もう一つの方法は、ソルトなしMD5のハッシュ値そのものを新しいアルゴリズムでハッシュ化する方法です。要するに一種のストレッチングですね。当然パスワード照合時にも新ハッシュアルゴリズムとソルトなしMD5の両方を施す必要があります。こちらは先ほどのように移行に時間をかける必要は無く、すぐに完了させることが出来ます。でもハッシュがある意味独自のものになってしまいますので、今後の運用の難易度はあがりそうですけどね。

ということで、新アルゴリズムに移行する方法はないでもないですが、ではこれらが実際に採用されるかというと難しい。実務やってる人なら誰も共感してもらえると思いますが、これらの改良ってビジネス的には全くメリットがないんですよね。なので、実装すべき理由をマネージャーやディレクターに説明して必要性は理解してもらえても、今は忙しいから余裕のあるときにやろうと言って後回しになることはよくある話です。ビジネス的なメリットとしてはアカウントデータが漏洩した際に危険がなくなるという点があるのですが、そもそもデータ漏洩しないようにしろよと混ぜっ返したことを言われてしまうのがオチです。そうじゃないんですけどね。

という感じで、昔からあるシステムで当時は妥当だったけど今はリスクのある設計のデータがある場合、そしてその対策をとろうにもマネジメント側にブロックされてしまって放置されている。そういうケースであると、2023年になってもソルトなしMD5というケースはあるだろうなぁと思いました。
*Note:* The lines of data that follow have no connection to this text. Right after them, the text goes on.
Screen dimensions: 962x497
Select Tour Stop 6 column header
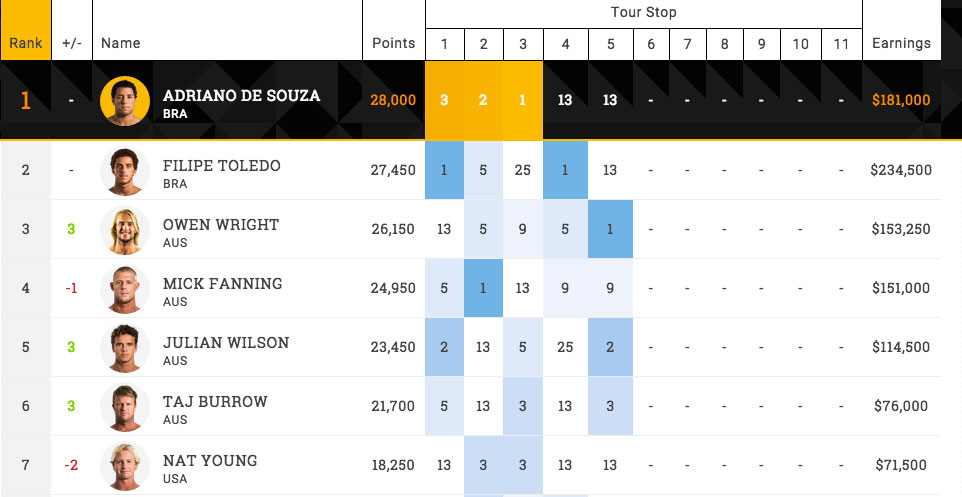tap(651, 44)
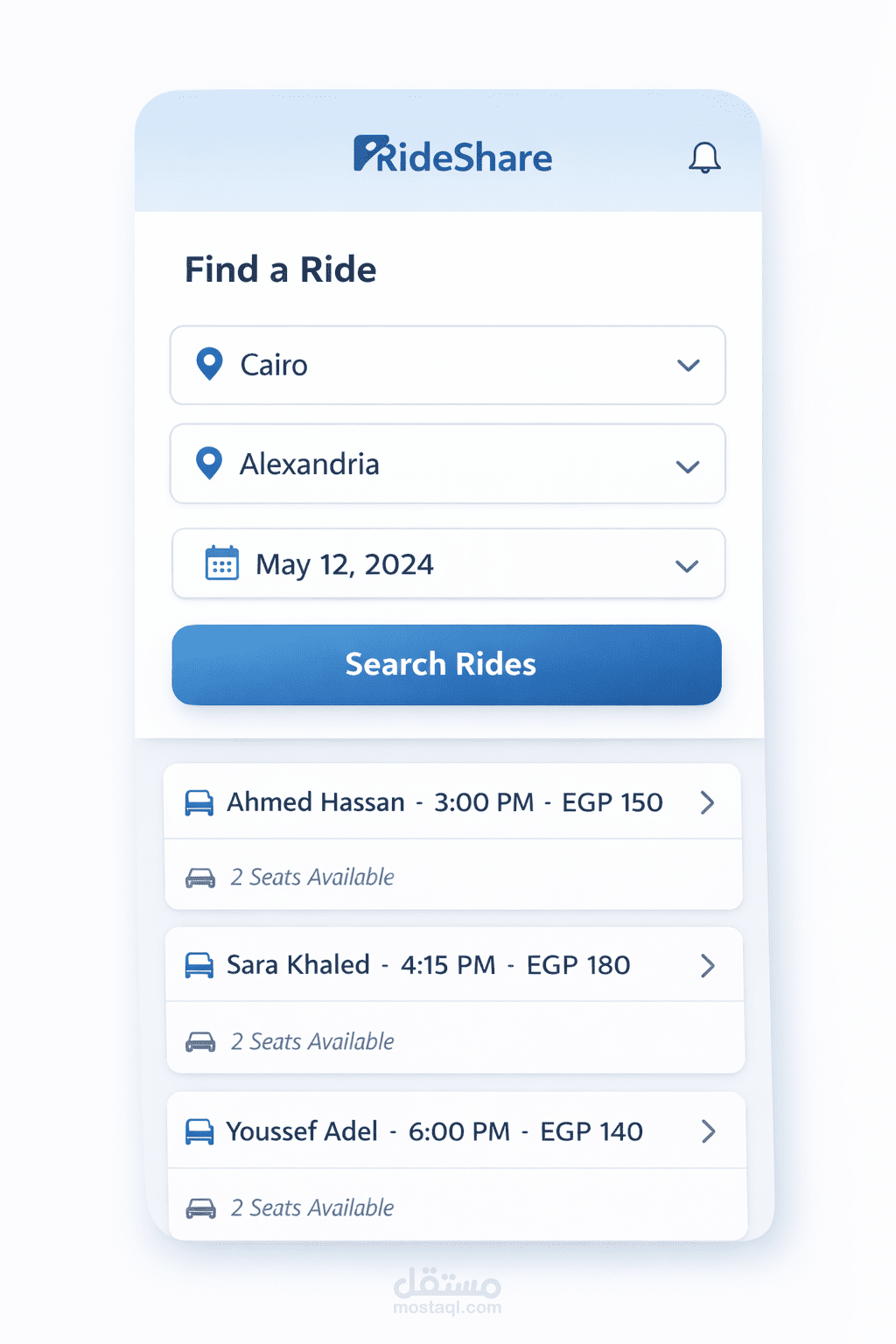Image resolution: width=896 pixels, height=1344 pixels.
Task: Open Youssef Adel's ride via right chevron
Action: click(709, 1131)
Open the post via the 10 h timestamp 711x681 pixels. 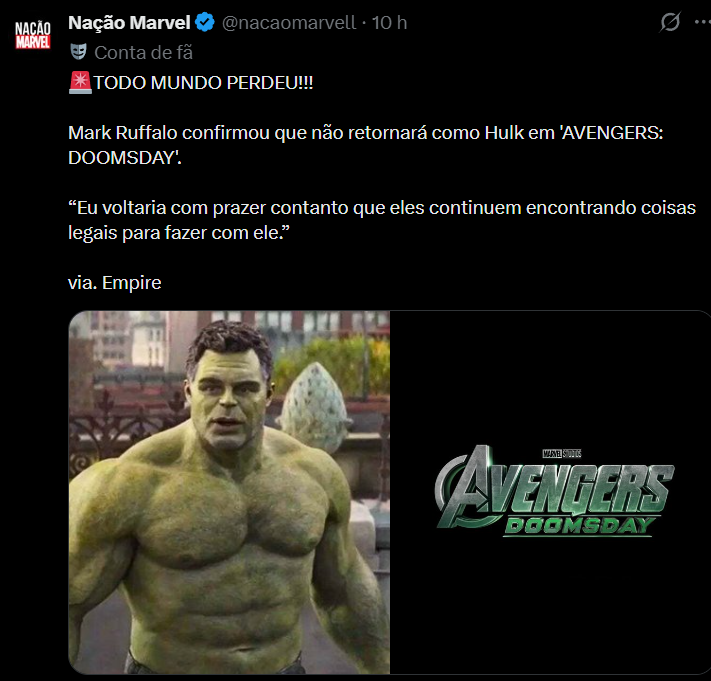point(390,22)
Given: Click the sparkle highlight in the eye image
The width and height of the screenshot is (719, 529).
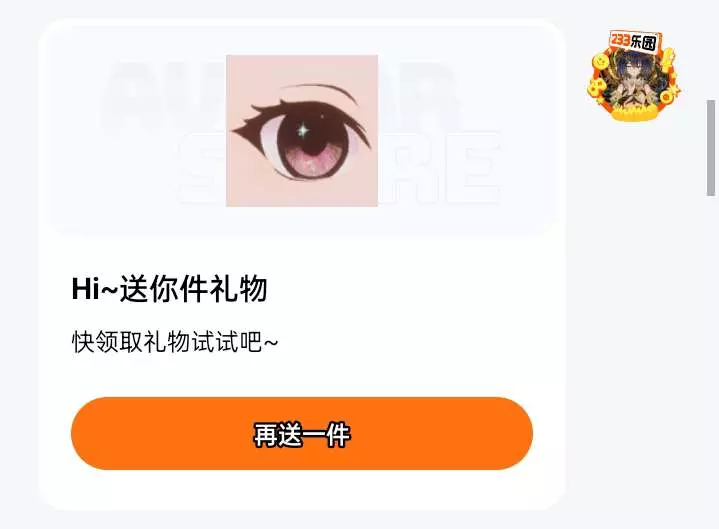Looking at the screenshot, I should click(303, 131).
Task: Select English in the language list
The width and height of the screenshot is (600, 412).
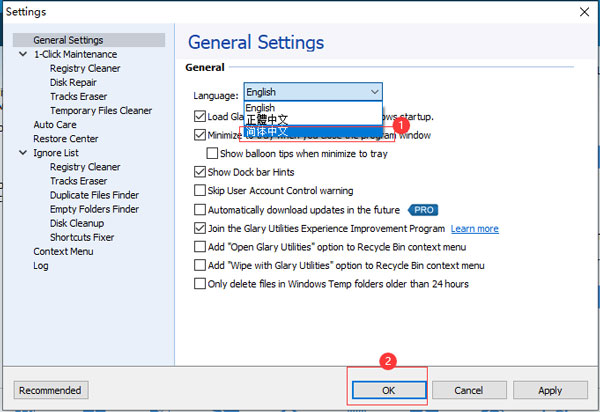Action: 260,108
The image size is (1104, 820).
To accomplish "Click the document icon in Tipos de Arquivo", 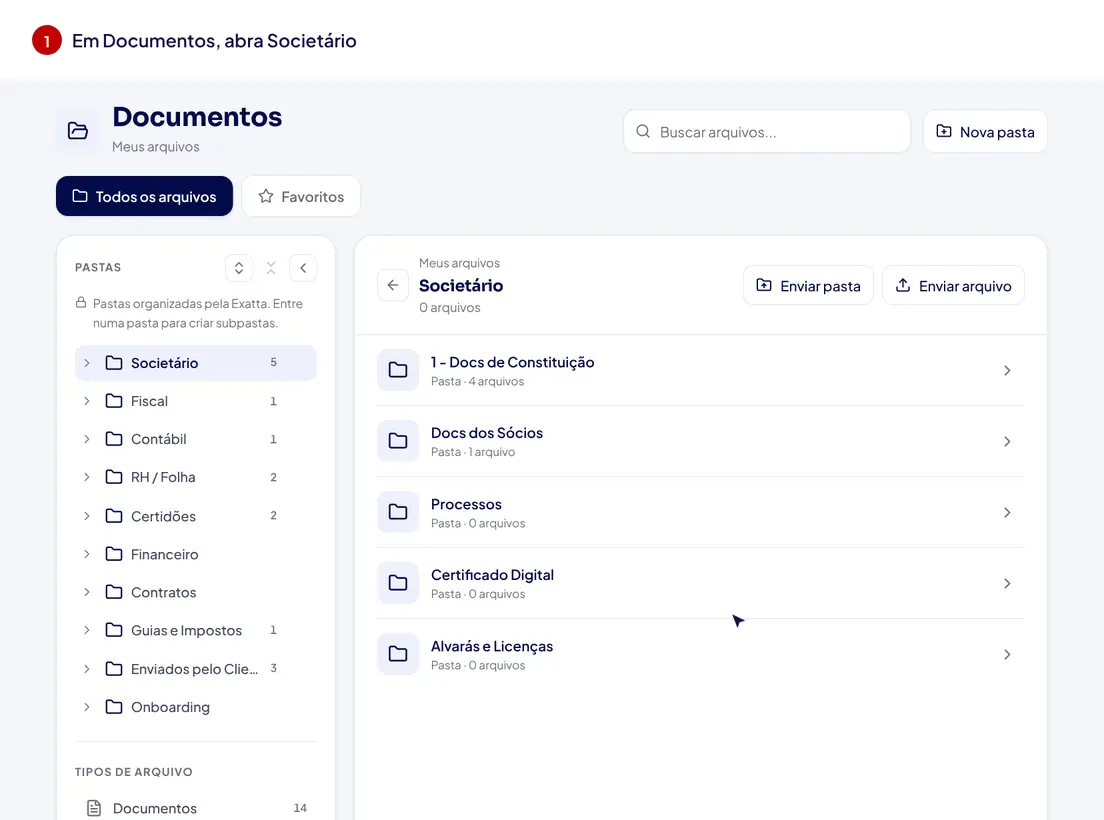I will (94, 808).
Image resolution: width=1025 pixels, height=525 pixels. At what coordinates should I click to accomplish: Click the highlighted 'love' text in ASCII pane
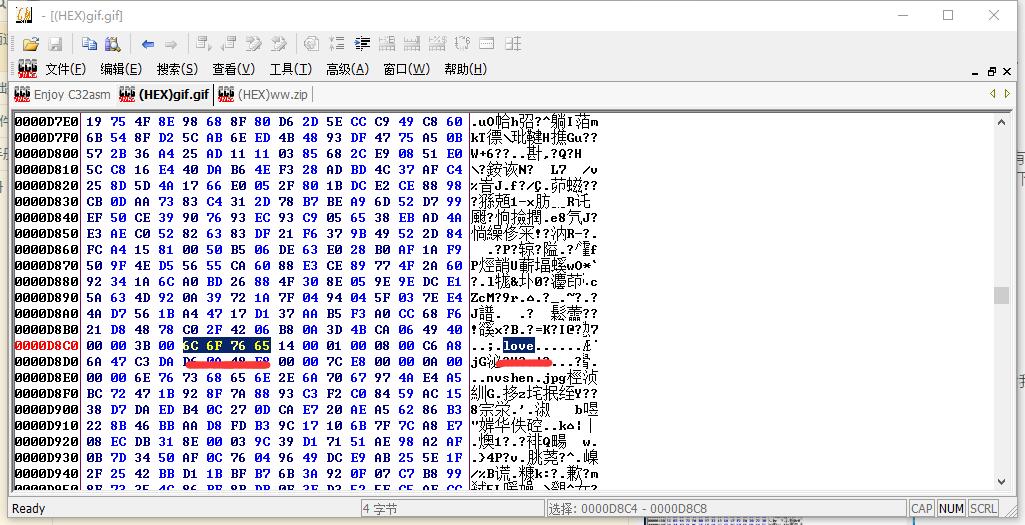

2023年に新規にソルトなしMD5で実装した場合には、さすがにプロとしてそれはどうよと石を投げたくなりますが、もろもろ事情があって放置されてしまっていた場合は、そういうこともあるよねぇと同情したくなります。まあ、データ漏洩されたユーザにとっては、そんな事情はどうでもいいことなんですけどね。

ところでこれを書いていて思いましたが、一般に脆弱性といってもいくつかの種類があるのかなと思いました。

一つは実装の脆弱性です。まあ、一種のバグですね。対策はプログラムを修正することです。サービスとして提供されている場合は提供側で一括して修正出来ますが、プログラムをユーザに配布する場合は修正版を行き渡らせるのがとても大変だったりはします。未だに何年も前のWindowsの脆弱性を突いたマルウェアがはびこっていたりしますしね。

次にあるのは規格の脆弱性です。規格の設計時に不備があった場合。この場合、規格上では対処できません。対処した新しい規格を策定し、旧版の規格を廃止するしかありません。SSLとかでは時々ありますよね。

そして最後にあるのがアルゴリズムの脆弱性。MD5の脆弱性もここにありますね。実装も規格も問題なかったんだけど、アルゴリズムが突破されてしまって脆弱になってしまったという。そしてこれ、今後も同じようなことが起こりえる可能性は常にあるんですよね。巨大な合成数の素因数分解が容易に行えるようになったら、RSA暗号は使えなくなってしまう。その危険性は常にありながら現在でもRSA暗号が使い続けられているわけです。

そして書きたかったことは、現在安全と思われているハッシュアルゴリズムも同様ですよねってことです。未来において容易に復元するアルゴリズムが発見されない保証はどこにもありません。というか、多分5年10年というスパンのなかでは発見される方が自然と思った方がいいですよね。そしてアルゴリズムの脆弱性が発見されてしまったら、現在は安全と思われていたシステムが、ソルトなしMD5を採用していたシステムと同様に危険になってしまう。今安全と思われているアルゴリズムも未来においては危険かもしれないので、常にアルゴリズムの乗り換えを考慮しておかないといけないって話かなと思ったわけです。俺のシステムはソルトなしMD5なんて使ってないから安全だぜ、ってあぐらをかいてる人は、その辺どうなんでしょうねってことかなと思いました。

あ、念のために補足しておくと、今回情報漏洩をしたサービスが何年前からあるサービスなのかは知りません。軽くググったけど情報見つけられなかったのと、漏洩したサービスを擁護したいのが趣旨ではないから。現時点で最新のセキュリティ技術も5年10年経てば脆弱性があらわになる可能性があって、常にその追随が出来てるとは限らないよねって話が趣旨なので。そりゃ正論としては常に追随するべきなんですがね。